Avant que je ne devienne fou ! »

‫علاء ورديـ - قرفانـ بالسعوديهـ‬

Le second couplet n’est guère plus positif :


« Trois mois à Riyad et pas vu l’ombre d’une fille !
Je rêve de partir au Canada, et même en Iran ! »

Pourtant, il n’est pas besoin de comprendre toutes les paroles pour constater que le ton n’est pas au désespoir. Alaa, Hisham et Fahad (le troisième compère, vedette également sur YouTube) partagent une même ironie joyeuse et le désir de se servir des outils à leur disposition pour changer le monde, pour changer leur monde. D’ailleurs, ils n’en font pas mystère et celui qui prend la parole sur la vidéo qui a fait le tour du monde, Hisham Fageeh, se présente lui-même comme « artist and social activist ».

Tous les trois sont des pilliers de Telfaz11, une société de production vidéo sur internet qui a pour logo C3, pour Creative Culture Catalyst. Lancées il y a à peine plus de deux ou trois ans, ses émissions attirent des centaines de milliers d’auditeurs, au point de faire de l’Arabie saoudite un des plus gros utilisateurs de vidéos au monde, avec les États-Unis et le Brésil (et sans doute de loin le premier en terme de visionnages par habitant). Mis à part son tout récent tube planétaire, dont le succès tient largement au fait qu’il est diffusé en anglais, les émissions, dans leur quasi-totalité, sont en dialecte local, et relèvent d’un type de one man show qu’on appelle aux États-Unis la stand-up comedy.

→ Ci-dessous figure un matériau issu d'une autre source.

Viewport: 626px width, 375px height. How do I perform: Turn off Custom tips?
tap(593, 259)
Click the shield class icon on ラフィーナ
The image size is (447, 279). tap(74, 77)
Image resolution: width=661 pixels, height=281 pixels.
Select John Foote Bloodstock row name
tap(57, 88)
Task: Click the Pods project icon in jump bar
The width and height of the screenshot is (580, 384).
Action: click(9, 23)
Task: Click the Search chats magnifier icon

« Get up, stand up, stand up for your rights ! », comme le chantait Bob Marley...

1Historien et journaliste britannique, auteur notamment de Inside the Kingdom. Kings, Clerics, Modernists, Terrorists, and the Struggle for Saudi Arabia, Arrow, 2010.

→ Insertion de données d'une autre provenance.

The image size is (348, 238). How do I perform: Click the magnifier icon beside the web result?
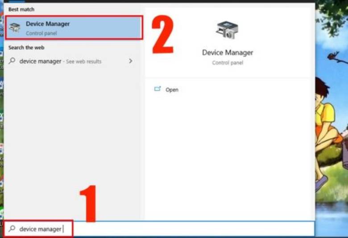tap(12, 61)
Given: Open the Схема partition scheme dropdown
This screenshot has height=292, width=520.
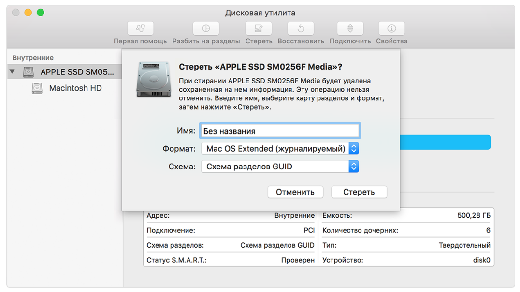Looking at the screenshot, I should pyautogui.click(x=280, y=167).
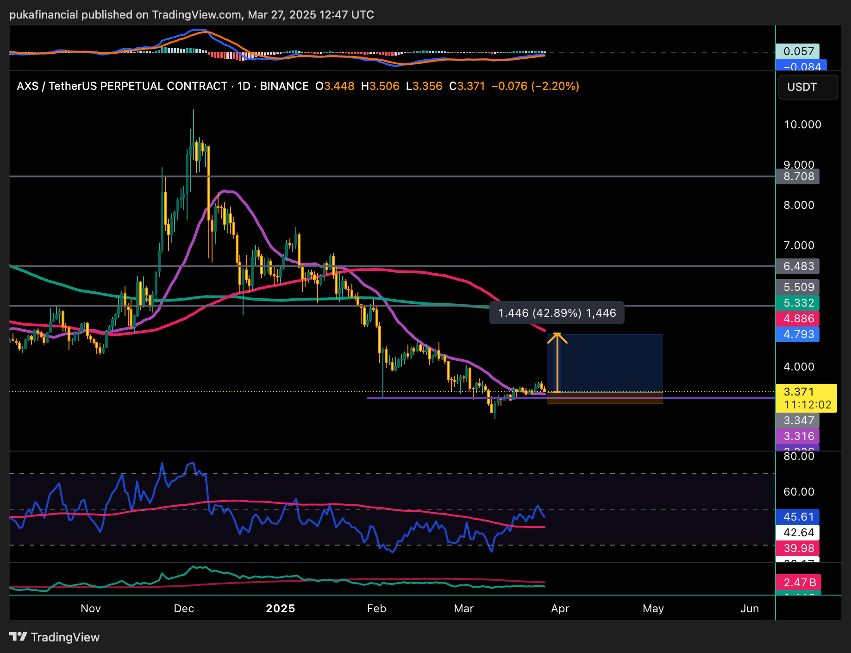The height and width of the screenshot is (653, 851).
Task: Click the Apr label on time axis
Action: 560,609
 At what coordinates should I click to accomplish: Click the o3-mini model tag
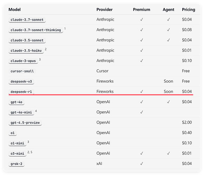pyautogui.click(x=18, y=153)
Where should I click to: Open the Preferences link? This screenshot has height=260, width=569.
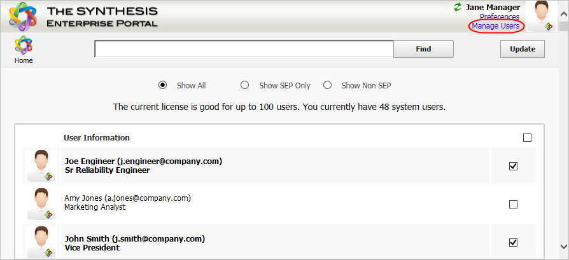500,17
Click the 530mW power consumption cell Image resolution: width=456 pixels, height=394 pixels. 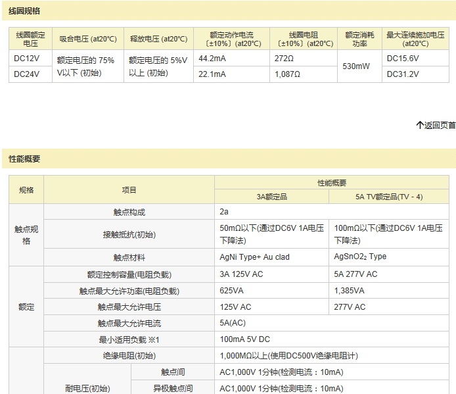356,66
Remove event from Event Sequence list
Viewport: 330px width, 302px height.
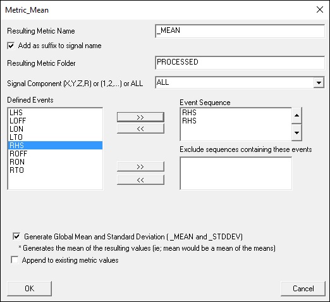[140, 129]
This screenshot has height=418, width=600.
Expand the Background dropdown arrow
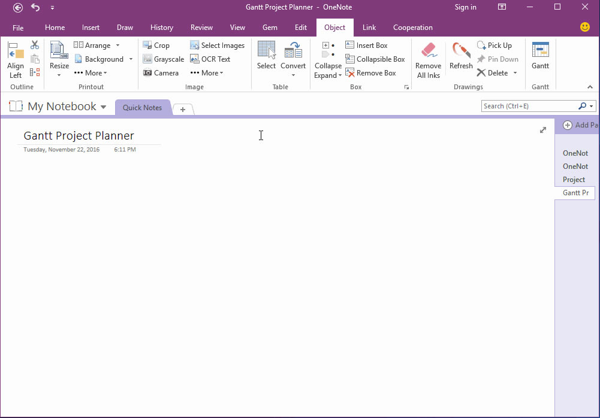tap(130, 59)
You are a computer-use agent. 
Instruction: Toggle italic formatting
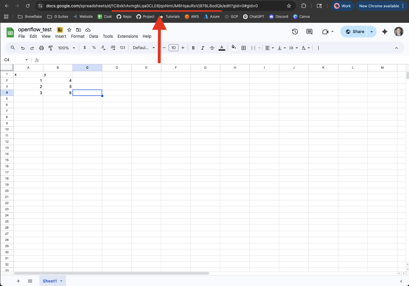coord(202,48)
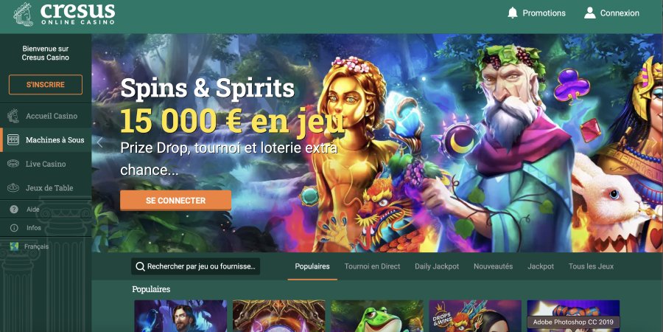Open the Drops & Wins game thumbnail
The width and height of the screenshot is (663, 332).
475,316
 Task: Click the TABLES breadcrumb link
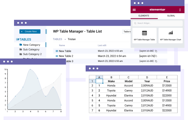(x=57, y=39)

2Lire Anne-Laure Dupont,« Nahda, la renaissance arabe », Le Monde diplomatique, mars 2009 : « Nahda est un vieux mot arabe qui signifie « le pouvoir et la force ». Il évoque l’oisillon prêt à prendre son envol. On l’utilise pour désigner les progrès de la civilisation arabe à l’époque des contacts avec l’Occident et des grandes réformes (« tanzimât ») promues par l’Empire ottoman et les pouvoirs autonomes d’Égypte et de Tunisie ».

3Le wahhabisme est un mouvement politico-religieux saoudien, fondé au XVIIIe siècle par le réformateur religieux Mohammed ben Abdelwahhab. Selon sa conception, l’islam devrait être ramené à sa forme originelle qu’il définit selon la traduction littérale et non interprétative du Coran et des hadiths authentiques. La pensée wahhabite diffère de la plupart des autres doctrines de l’Islam, s’opposant notamment à toute forme populaire de religiosité et prône une pratique religieuse purement ritualiste (d’après l’article « Wahhabisme » de Wikipédia).